KnowBe4 was one I threw out there, so good to see that is highly regarded. I'll take a look into Bait and Phish further.

And haveibeenpwned is exactly what we'd been using prior to ID Agent to recognize why client contacts maybe seeing spam with our customer's names. I get the feeling the salesman likes selling the idea of proactive monitoring, but I've yet to see any hits that were actually recent, they are all hits on breaches that happen weeks or months ago, which means they'd have been screwed already.

e: proofpoint and mimecast were a couple others that seemed to have well rounded offerings plus other services we might be able to integrate.

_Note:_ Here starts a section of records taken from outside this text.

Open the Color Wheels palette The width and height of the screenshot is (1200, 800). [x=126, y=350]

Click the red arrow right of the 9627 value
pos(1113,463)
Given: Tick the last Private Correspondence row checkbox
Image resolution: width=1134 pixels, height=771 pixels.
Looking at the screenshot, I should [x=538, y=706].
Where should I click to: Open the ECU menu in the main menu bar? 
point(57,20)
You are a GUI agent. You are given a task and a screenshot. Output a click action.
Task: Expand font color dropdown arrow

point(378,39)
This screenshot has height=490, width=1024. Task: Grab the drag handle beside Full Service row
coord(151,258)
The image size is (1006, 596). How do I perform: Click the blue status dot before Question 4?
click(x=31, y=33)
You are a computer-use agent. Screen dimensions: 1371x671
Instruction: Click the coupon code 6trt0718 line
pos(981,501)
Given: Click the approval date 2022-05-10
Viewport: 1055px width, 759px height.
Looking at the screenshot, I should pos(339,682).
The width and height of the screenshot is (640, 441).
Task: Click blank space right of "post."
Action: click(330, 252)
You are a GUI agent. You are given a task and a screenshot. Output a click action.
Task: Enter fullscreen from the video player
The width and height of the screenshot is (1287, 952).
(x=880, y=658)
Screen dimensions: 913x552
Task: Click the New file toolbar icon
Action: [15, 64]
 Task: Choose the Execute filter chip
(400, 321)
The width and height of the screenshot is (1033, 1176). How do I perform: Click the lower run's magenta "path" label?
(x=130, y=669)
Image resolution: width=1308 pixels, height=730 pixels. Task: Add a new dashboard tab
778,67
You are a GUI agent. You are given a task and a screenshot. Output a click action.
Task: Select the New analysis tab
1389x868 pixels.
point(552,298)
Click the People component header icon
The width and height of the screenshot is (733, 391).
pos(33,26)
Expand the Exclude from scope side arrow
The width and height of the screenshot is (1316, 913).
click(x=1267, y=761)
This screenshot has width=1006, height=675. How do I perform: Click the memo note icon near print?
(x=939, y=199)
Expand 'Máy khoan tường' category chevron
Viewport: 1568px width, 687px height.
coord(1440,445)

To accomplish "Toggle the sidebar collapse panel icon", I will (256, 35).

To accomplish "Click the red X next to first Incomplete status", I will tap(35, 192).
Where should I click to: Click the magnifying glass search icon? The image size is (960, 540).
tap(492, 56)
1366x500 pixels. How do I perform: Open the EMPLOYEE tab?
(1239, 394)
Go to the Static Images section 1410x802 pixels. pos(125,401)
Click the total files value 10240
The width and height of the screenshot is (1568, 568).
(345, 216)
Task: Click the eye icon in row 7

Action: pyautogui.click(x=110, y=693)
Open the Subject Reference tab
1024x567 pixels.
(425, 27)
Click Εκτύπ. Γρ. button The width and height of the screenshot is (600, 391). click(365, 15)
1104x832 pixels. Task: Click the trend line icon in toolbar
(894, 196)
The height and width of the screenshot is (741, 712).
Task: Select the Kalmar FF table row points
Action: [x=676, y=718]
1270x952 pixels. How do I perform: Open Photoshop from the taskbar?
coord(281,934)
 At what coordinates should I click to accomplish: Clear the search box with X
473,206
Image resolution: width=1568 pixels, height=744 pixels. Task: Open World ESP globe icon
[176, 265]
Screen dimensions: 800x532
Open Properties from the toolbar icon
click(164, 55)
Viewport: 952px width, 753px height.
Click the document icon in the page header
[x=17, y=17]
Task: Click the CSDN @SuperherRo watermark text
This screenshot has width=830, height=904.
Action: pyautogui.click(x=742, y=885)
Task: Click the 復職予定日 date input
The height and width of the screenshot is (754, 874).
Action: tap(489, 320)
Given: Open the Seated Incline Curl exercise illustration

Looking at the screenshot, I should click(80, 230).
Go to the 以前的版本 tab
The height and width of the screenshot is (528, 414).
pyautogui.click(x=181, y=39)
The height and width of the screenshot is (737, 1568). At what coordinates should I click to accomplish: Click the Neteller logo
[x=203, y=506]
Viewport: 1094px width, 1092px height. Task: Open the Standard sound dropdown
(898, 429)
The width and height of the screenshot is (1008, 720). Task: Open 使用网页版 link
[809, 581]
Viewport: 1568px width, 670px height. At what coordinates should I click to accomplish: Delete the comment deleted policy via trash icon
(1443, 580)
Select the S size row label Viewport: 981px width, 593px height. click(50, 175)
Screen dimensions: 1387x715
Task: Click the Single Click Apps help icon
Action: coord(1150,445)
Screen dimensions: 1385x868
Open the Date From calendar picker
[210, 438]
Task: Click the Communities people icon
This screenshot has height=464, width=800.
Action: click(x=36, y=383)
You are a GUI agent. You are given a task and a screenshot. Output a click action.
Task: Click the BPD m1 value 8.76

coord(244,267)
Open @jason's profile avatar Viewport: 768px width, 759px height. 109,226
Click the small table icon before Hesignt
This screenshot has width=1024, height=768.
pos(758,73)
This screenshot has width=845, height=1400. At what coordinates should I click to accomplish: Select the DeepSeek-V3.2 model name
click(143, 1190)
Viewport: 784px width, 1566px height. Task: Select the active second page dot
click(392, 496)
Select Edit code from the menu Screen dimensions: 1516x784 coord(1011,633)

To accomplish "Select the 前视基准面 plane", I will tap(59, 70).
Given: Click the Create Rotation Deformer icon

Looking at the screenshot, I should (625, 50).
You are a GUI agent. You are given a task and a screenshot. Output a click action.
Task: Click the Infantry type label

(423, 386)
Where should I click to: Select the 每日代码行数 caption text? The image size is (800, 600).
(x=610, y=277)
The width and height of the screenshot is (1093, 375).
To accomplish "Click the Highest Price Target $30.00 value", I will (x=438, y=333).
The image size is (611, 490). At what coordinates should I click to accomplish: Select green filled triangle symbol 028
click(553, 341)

I've been pushing hard on password policies but management is spineless, allowing customers to literally roll with 'password' on elevated accounts. Just a matter of time. Hell, I had to reset/reconfigure an HP switch because they left the default admin login at a place where they had a malicious employee (who was fired months ago). So very likely he had other crap going on over there. I found this out when we found strange network issues (yay for them charging for network monitoring and having zero monitoring software for networks).

Phuzun fucked around with this message at 02:20 on Feb 29, 2020

CommieGIR
Aug 22, 2006

The blue glow is a feature, not a bug


Pillbug
3rd'ing KnowBe4.

Thanks Ants
May 21, 2004

#essereFerrari


If you have Microsoft 365 E5 licensing then the Attack Simulator is included, can’t vouch for its quality.

The Fool
Oct 16, 2003


Phuzun posted:

I've been pushing hard on password policies but management is spineless, allowing customers to literally roll with 'password' on elevated accounts.

I kinda feel like this is just a thing with msp’s that support small businesses. Once upon a time I had a client with every single user having the password “pass”

This was only because I pushed back on having no passwords at all.

Mr. Clark2
Sep 17, 2003

Rocco sez: Oh man, what a bummer. Woof.

Thanks Ants posted:

If you have Microsoft 365 E5 licensing then the Attack Simulator is included, can’t vouch for its quality.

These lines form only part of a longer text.